» Pixel coordinate grounding data
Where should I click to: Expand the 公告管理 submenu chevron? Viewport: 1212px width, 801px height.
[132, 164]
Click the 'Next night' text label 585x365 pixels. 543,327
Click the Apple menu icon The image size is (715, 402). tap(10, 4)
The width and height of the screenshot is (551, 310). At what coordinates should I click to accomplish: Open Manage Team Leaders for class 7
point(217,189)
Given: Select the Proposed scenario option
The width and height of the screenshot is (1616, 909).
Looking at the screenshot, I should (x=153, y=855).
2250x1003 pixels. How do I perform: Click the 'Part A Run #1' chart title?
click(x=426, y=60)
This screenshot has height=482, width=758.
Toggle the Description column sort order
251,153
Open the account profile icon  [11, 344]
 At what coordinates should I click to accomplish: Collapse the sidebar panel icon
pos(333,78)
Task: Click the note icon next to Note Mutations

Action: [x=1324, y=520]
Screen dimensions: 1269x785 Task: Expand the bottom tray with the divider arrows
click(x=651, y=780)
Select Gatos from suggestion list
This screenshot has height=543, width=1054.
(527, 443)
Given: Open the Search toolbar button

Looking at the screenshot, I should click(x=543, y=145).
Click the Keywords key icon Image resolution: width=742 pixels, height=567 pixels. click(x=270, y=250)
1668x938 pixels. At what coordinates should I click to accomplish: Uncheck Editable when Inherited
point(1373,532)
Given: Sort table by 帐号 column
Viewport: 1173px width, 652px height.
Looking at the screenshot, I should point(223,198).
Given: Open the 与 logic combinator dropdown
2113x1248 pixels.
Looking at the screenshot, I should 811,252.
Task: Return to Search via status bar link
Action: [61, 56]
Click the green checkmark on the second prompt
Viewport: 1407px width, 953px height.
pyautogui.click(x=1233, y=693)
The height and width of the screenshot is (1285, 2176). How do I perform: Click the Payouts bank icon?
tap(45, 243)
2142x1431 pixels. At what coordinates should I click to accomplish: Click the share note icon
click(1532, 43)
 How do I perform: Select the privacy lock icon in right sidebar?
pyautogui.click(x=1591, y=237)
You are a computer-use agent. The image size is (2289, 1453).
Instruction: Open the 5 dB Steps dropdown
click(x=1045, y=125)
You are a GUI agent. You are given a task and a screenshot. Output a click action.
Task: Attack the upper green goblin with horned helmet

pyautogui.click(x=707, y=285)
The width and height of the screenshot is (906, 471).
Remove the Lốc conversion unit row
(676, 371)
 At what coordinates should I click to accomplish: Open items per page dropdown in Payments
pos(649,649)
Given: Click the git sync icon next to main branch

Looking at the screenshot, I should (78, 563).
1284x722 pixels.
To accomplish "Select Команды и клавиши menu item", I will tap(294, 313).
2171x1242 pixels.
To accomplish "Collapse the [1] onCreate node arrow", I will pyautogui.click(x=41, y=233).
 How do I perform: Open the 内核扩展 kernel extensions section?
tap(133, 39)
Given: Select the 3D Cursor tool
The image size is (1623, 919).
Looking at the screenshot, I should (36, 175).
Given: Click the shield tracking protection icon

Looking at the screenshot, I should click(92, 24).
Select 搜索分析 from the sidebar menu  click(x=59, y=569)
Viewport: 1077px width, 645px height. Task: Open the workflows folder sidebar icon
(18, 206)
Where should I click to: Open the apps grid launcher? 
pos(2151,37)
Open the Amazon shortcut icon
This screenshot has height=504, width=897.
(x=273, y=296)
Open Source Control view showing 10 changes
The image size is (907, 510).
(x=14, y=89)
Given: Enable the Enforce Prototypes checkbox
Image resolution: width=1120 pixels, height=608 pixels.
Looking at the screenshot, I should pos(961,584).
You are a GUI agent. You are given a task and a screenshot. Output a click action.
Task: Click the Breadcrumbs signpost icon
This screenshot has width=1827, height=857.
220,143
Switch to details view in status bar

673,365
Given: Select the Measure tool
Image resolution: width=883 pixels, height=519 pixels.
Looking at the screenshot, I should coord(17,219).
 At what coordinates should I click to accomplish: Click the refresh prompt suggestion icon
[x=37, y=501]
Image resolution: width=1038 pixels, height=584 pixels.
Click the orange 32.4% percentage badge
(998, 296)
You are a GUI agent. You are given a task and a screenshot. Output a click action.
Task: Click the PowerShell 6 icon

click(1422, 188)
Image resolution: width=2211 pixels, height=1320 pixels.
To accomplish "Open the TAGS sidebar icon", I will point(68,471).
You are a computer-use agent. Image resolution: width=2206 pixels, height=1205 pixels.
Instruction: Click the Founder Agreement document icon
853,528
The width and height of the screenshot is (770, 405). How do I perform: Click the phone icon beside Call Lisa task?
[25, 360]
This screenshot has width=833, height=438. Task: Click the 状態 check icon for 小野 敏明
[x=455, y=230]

» Your assignment
Every line of data must be returned unchanged.

» Answer to this exercise
Where should I click to: Expand the 公告管理 submenu chevron? Viewport: 1212px width, 801px height.
[132, 164]
Click the 'Next night' text label 585x365 pixels. 543,327
Click the Apple menu icon The image size is (715, 402). tap(10, 4)
The width and height of the screenshot is (551, 310). At what coordinates should I click to accomplish: Open Manage Team Leaders for class 7
point(217,189)
Given: Select the Proposed scenario option
The width and height of the screenshot is (1616, 909).
Looking at the screenshot, I should (x=153, y=855).
2250x1003 pixels. How do I perform: Click the 'Part A Run #1' chart title?
click(x=426, y=60)
This screenshot has height=482, width=758.
Toggle the Description column sort order
251,153
Open the account profile icon  [11, 344]
 At what coordinates should I click to accomplish: Collapse the sidebar panel icon
pos(333,78)
Task: Click the note icon next to Note Mutations

Action: [x=1324, y=520]
Screen dimensions: 1269x785 Task: Expand the bottom tray with the divider arrows
click(x=651, y=780)
Select Gatos from suggestion list
This screenshot has height=543, width=1054.
(527, 443)
Given: Open the Search toolbar button

Looking at the screenshot, I should click(x=543, y=145).
Click the Keywords key icon Image resolution: width=742 pixels, height=567 pixels. click(x=270, y=250)
1668x938 pixels. At what coordinates should I click to accomplish: Uncheck Editable when Inherited
point(1373,532)
Given: Sort table by 帐号 column
Viewport: 1173px width, 652px height.
Looking at the screenshot, I should point(223,198).
Given: Open the 与 logic combinator dropdown
2113x1248 pixels.
Looking at the screenshot, I should 811,252.
Task: Return to Search via status bar link
Action: [61, 56]
Click the green checkmark on the second prompt
Viewport: 1407px width, 953px height.
pyautogui.click(x=1233, y=693)
The height and width of the screenshot is (1285, 2176). How do I perform: Click the Payouts bank icon?
tap(45, 243)
2142x1431 pixels. At what coordinates should I click to accomplish: Click the share note icon
click(1532, 43)
 How do I perform: Select the privacy lock icon in right sidebar?
pyautogui.click(x=1591, y=237)
You are a computer-use agent. The image size is (2289, 1453).
Instruction: Open the 5 dB Steps dropdown
click(x=1045, y=125)
You are a GUI agent. You are given a task and a screenshot. Output a click action.
Task: Attack the upper green goblin with horned helmet

pyautogui.click(x=707, y=285)
The width and height of the screenshot is (906, 471).
Remove the Lốc conversion unit row
(676, 371)
 At what coordinates should I click to accomplish: Open items per page dropdown in Payments
pos(649,649)
Given: Click the git sync icon next to main branch

Looking at the screenshot, I should (78, 563).
1284x722 pixels.
To accomplish "Select Команды и клавиши menu item", I will tap(294, 313).
2171x1242 pixels.
To accomplish "Collapse the [1] onCreate node arrow", I will pyautogui.click(x=41, y=233).
 How do I perform: Open the 内核扩展 kernel extensions section?
tap(133, 39)
Given: Select the 3D Cursor tool
The image size is (1623, 919).
Looking at the screenshot, I should (36, 175).
Given: Click the shield tracking protection icon

Looking at the screenshot, I should click(92, 24).
Select 搜索分析 from the sidebar menu  click(x=59, y=569)
Viewport: 1077px width, 645px height. Task: Open the workflows folder sidebar icon
(18, 206)
Where should I click to: Open the apps grid launcher? 
pos(2151,37)
Open the Amazon shortcut icon
This screenshot has height=504, width=897.
(x=273, y=296)
Open Source Control view showing 10 changes
The image size is (907, 510).
(x=14, y=89)
Given: Enable the Enforce Prototypes checkbox
Image resolution: width=1120 pixels, height=608 pixels.
Looking at the screenshot, I should pos(961,584).
You are a GUI agent. You are given a task and a screenshot. Output a click action.
Task: Click the Breadcrumbs signpost icon
This screenshot has width=1827, height=857.
220,143
Switch to details view in status bar

673,365
Given: Select the Measure tool
Image resolution: width=883 pixels, height=519 pixels.
Looking at the screenshot, I should coord(17,219).
 At what coordinates should I click to accomplish: Click the refresh prompt suggestion icon
[x=37, y=501]
Image resolution: width=1038 pixels, height=584 pixels.
Click the orange 32.4% percentage badge
(998, 296)
You are a GUI agent. You are given a task and a screenshot. Output a click action.
Task: Click the PowerShell 6 icon

click(1422, 188)
Image resolution: width=2211 pixels, height=1320 pixels.
To accomplish "Open the TAGS sidebar icon", I will point(68,471).
You are a computer-use agent. Image resolution: width=2206 pixels, height=1205 pixels.
Instruction: Click the Founder Agreement document icon
853,528
The width and height of the screenshot is (770, 405). How do I perform: Click the phone icon beside Call Lisa task?
[25, 360]
This screenshot has width=833, height=438. Task: Click the 状態 check icon for 小野 敏明
[x=455, y=230]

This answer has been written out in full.